Our team identified that a crucial step in researching and battling the problem with the antibiotic meropenem is to see its degradation in real time. This would provide us with a wealth of valuable information for our upcoming experiments and steer us toward the ideal selection of a metallo-β-lactamase for our enhanced CADABRA cocktail. For this exact reason we decided to perform UV-Vis spectrophotometric measurements and determine the exact enzymatic activity of our MBL constructs.

Firstly, we prepared cell-free supernatants of several VIM-2, NDM, IMP clones and DH10B cells with pSB1C3 used as our control sample. Afterwards we started with mixing 1 µl of meropenem (50 mg/ml) with various amounts of our MBL supernatant.

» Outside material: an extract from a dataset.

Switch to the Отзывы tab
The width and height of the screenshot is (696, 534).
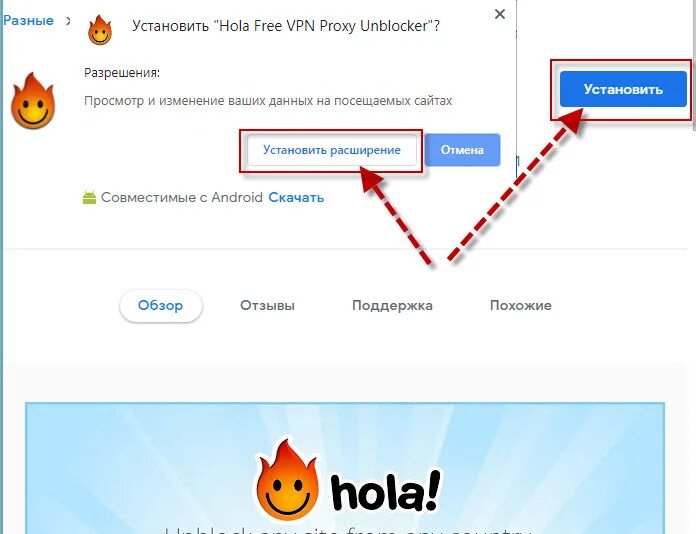(x=267, y=305)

Optimization of the measurement’s parameters

Using the trial and error approach, we found that 100µl of cell free supernatant supplemented with 1 µl of meropenem and diluted in 900 µl of distilled water shows the most optimal results. Under these conditions, we let the spectrophotometer to take measurements for 600 seconds at wavelength of 298 nm (the absorption maximum of meropenem) and observed curves that had a great consistent incline, which showed our VIM-2 and NDM enzymes worked perfectly. We did not observe such consistent results with our clones of the IMP enzyme.

Then, to further confirm that the observed reduction is due to a MBL enzyme activity, we repeated the measurements but this time adding also a commonly used inhibitor -Ethylenediaminetetraacetic acid (EDTA). Upon introducing 50µl of EDTA into our reactions, we observed a linear relationship with a slope approaching zero.

With these experiments our team managed to conduct a real-time spectrophotometric protocol for the degradation of the antibiotic meropenem. It gave us a lot of information to consider for the future improvement of our CADABRA cocktail. An evaluation like this one helped us visualize exactly the properties, mechanisms and speed in which the MBL enzymes work.